Hi there, my project requires me to generate a 1.2 MHz signal.  Is there a way to make a digital pin write out at that speed?

[Reply #1 on:]

Yes. Search  for "Direct Port Manipulation".

[Reply #2 on:]

I'm using the code in the arduino page, as well as some code that someone else posted online, and I'm not getting any signal being outputted. 

Just to test, my code is:
int ledPin = 4;                 // LED connected to digital pin 13

void setup()
{
  pinMode(ledPin, OUTPUT);      // sets the digital pin as output
}

void loop()
{
  PORTD = B00010000;
  PORTD = B00000000;
}

I'm using a Mega2560, could that be why it's not working?  Or am I doing something completely wrong?

[Reply #3 on:]

How do you know it's not working, you can't see that frequency.
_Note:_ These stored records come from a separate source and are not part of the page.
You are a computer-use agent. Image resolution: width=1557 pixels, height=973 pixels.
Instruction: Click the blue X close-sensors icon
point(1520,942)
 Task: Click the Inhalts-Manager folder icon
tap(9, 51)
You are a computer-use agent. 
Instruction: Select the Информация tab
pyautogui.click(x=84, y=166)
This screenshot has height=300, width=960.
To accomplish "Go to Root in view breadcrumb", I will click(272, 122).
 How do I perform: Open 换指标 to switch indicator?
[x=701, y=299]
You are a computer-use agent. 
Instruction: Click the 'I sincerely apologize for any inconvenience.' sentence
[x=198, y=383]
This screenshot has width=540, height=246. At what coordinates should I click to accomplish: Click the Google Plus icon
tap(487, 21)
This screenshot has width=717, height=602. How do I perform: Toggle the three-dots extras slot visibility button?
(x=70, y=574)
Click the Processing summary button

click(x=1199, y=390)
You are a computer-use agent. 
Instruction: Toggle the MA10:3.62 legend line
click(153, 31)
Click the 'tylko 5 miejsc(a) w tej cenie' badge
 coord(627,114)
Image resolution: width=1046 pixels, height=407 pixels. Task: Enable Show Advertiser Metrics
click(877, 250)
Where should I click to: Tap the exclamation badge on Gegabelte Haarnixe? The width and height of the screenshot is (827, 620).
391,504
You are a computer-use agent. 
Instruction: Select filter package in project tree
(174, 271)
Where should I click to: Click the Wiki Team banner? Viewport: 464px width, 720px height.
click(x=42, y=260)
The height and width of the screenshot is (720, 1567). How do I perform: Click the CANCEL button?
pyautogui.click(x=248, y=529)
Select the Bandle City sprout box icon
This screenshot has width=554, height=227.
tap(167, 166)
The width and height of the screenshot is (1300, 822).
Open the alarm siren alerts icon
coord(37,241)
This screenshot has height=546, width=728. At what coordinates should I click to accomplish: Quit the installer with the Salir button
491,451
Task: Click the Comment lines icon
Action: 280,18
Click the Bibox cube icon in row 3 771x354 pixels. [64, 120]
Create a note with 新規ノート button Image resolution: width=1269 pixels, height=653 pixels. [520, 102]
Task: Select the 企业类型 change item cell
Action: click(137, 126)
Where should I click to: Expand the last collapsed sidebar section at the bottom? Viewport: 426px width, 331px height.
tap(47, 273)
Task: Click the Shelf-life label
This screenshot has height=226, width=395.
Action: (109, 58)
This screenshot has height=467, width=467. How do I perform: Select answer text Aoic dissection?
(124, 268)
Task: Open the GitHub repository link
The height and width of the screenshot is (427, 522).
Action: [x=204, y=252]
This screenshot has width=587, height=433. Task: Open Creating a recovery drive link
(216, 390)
Also it may not be possible to get exactly 1.2Mhz and using a loop the waveform won't be a 50% duty cycle. Does any of that matter to your application?

EDIT: On the 2560 pin 4 is PORTG bit 5. You are using PORTD bit 4 which is not connected to anything on the Mega.

Try PORTB bit 7 for the LED, but as I said at that speed you need instruments to see it.

Try

Code:

void setup()
{
  pinMode(13, OUTPUT);      // sets the digital pin as output
}

void loop()
{
  PORTB = B10000000;
  PORTB = B00000000;
  delay (1000);
}

To verify that the LED is blinking.

______
Rob

[Reply #4 on:]

Awesome, thank you for all the help.  Duty cycle is not an issue, but I do need to be close to 1.2 MHz.  I will fiddle with it.  Is there any way I can induce a delay that's less than a microsecond to control the frequency?

I was using an oscilloscope to see the signal.

[Reply #5 on:]

Is there any way I can induce a delay that's less than a microsecond to control the frequency?

At that frequency the only real option is to insert dummy instructions, for example

asm ("nop");

will insert a 62.5nS delay. So write the tightest loop you can (as above) then if it's too fast start adding NOPs. If it's too slow get an ARM

Bottom line is that your basic resolution is 62.5nS so you should be able to tune it to within that res.

______
Rob

[Reply #6 on:]

I think you need
DDRB = B1111111; // for all 8 bits to be outputs on Port B

following this info:

Code:

/* Each port is controlled by three registers, which are also defined variables in the arduino language.
The DDR register, determines whether the pin is an INPUT or OUTPUT. (DDRx)
The PORT register controls whether the pin is HIGH or LOW.          (PORTx)
The PIN register reads the state of INPUT pins set to input with pinMode(). (PINx)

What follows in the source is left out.